Talos: Hardware accelerator for deep convolutional neural networks
2 hours ago
- #HardwareAcceleration
- #CNN
- #FPGA
- Talos is a custom FPGA-based hardware accelerator designed for efficient execution of Convolutional Neural Networks (CNNs).
- Unlike flexible deep learning frameworks, Talos eliminates runtime, scheduler, and OS overhead by implementing the entire inference pipeline in SystemVerilog for deterministic, cycle-accurate control.
- Hardware debugging is more challenging than software, requiring precise timing and adherence to physical constraints like logic elements, on-chip memory, and clock budgets.

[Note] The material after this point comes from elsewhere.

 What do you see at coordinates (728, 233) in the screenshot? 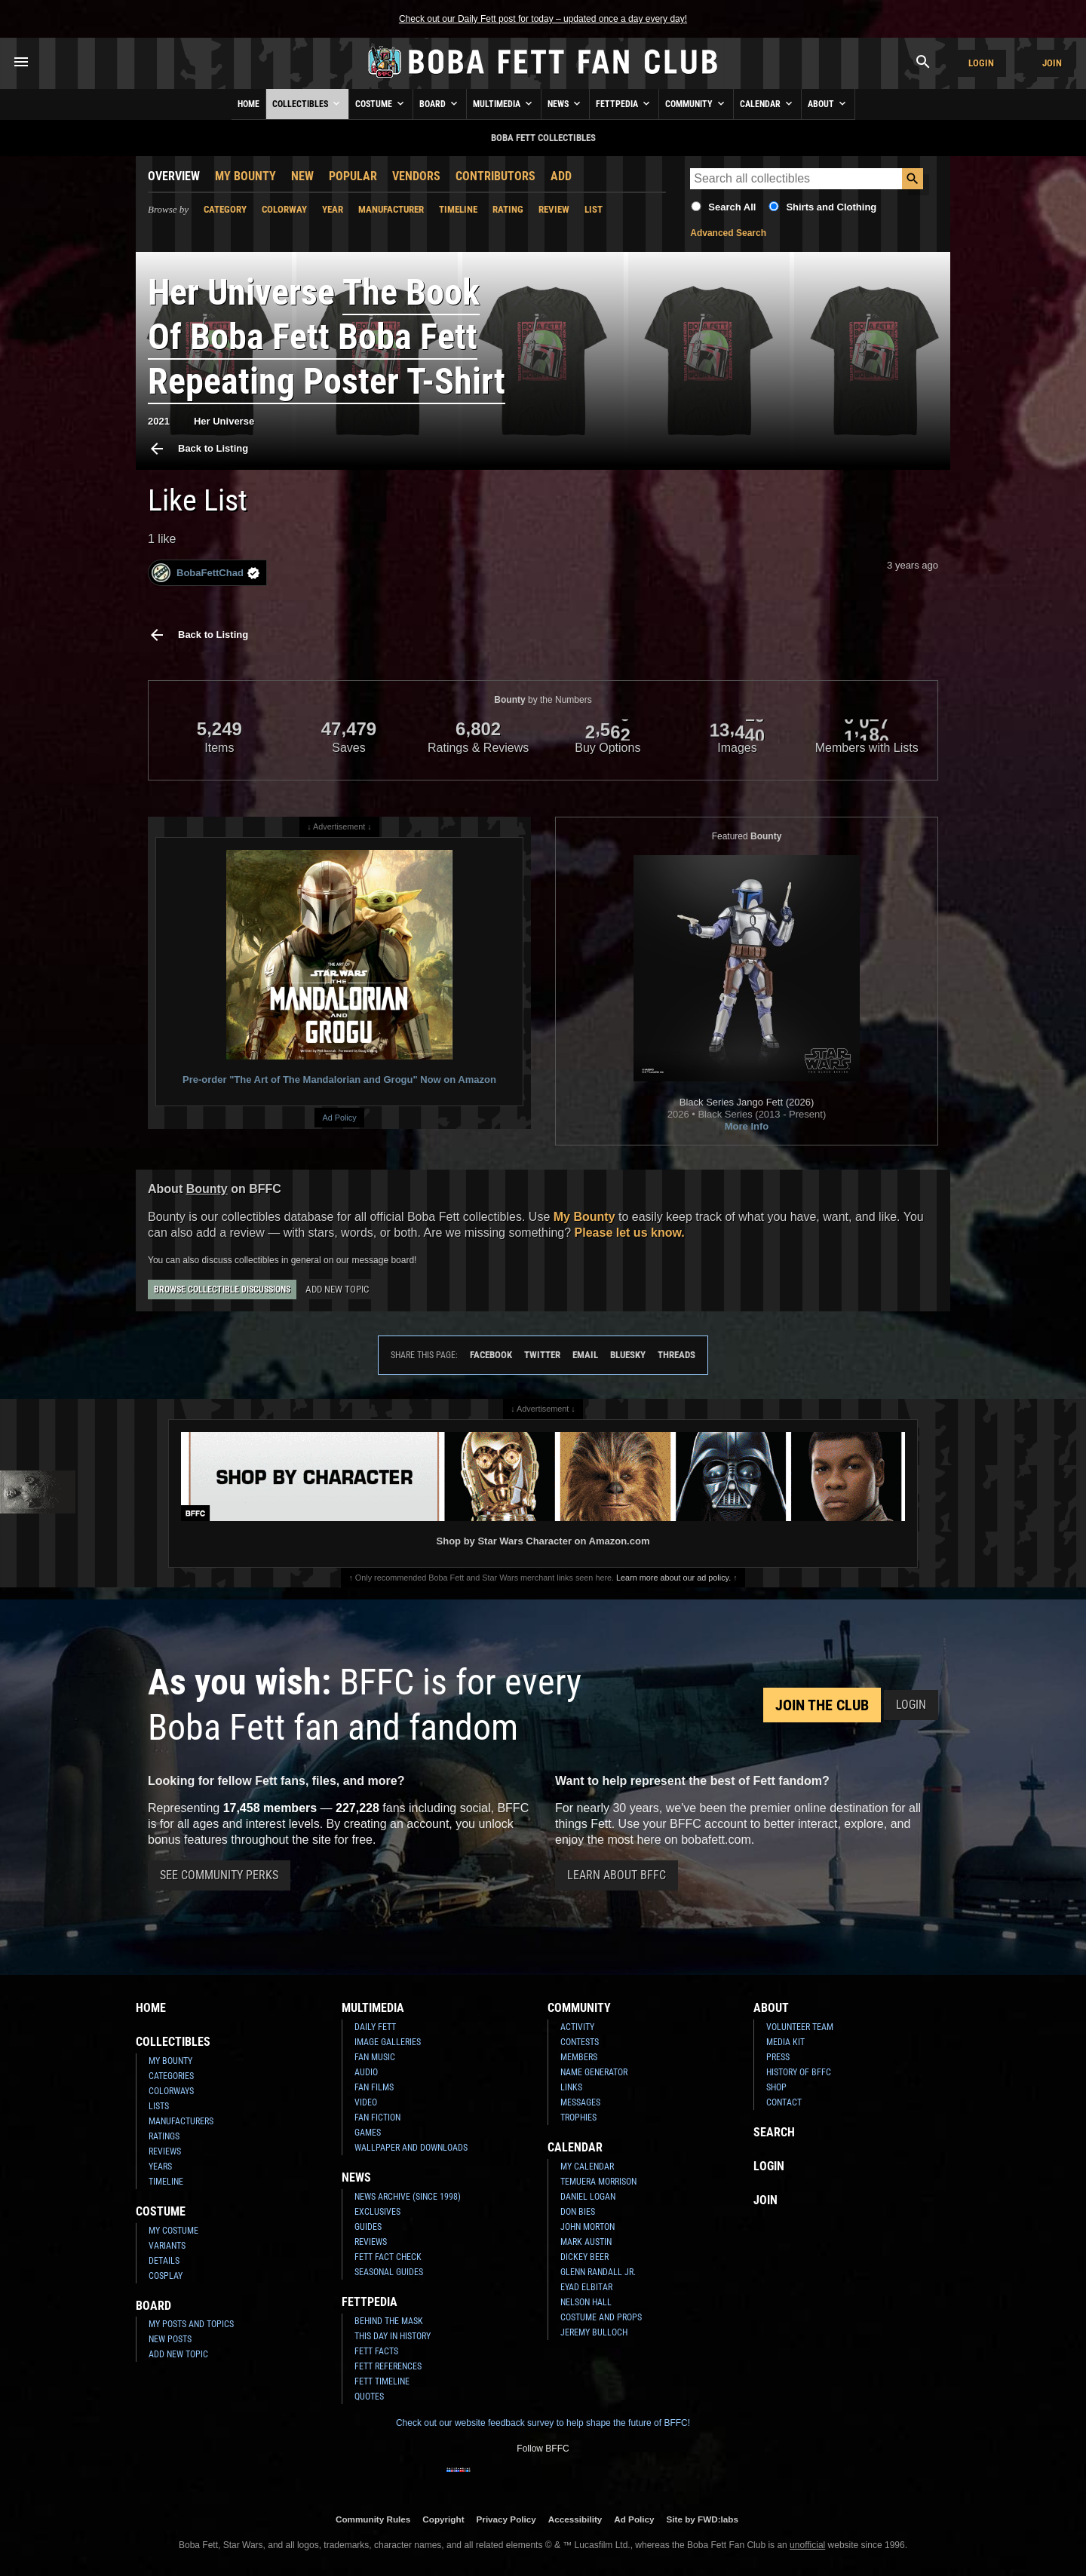
I see `Advanced Search` at bounding box center [728, 233].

- Talos optimizes for inference by stripping away unnecessary features, using fixed-point arithmetic, and ensuring deterministic behavior with known cycle costs for operations.
- The architecture includes a single convolutional layer, ReLU activation, MaxPool layer, and a fully connected layer, all optimized for hardware efficiency.
- Fixed-point arithmetic (Q16.16) is used to handle floating-point weights, ensuring deterministic and efficient hardware execution.
- Convolution is implemented as a multiply-accumulate (MAC) loop, with weights and inputs in Q16.16 format.
- MaxPool and ReLU operations are fused for efficiency, avoiding extra cycles by initializing comparisons at zero.
- Talos uses a time-multiplexing architecture to fit within FPGA constraints, running CNN and MaxPool modules consecutively for each kernel.
- Weight storage was optimized using M10K ROM blocks, reducing resource utilization and enabling clean routing.
- Latency management includes a priming mechanism to handle ROM read delays, ensuring valid data for arithmetic operations.
- The project highlights the challenges and rewards of hardware design, emphasizing simplicity, explicit control, and deterministic timing.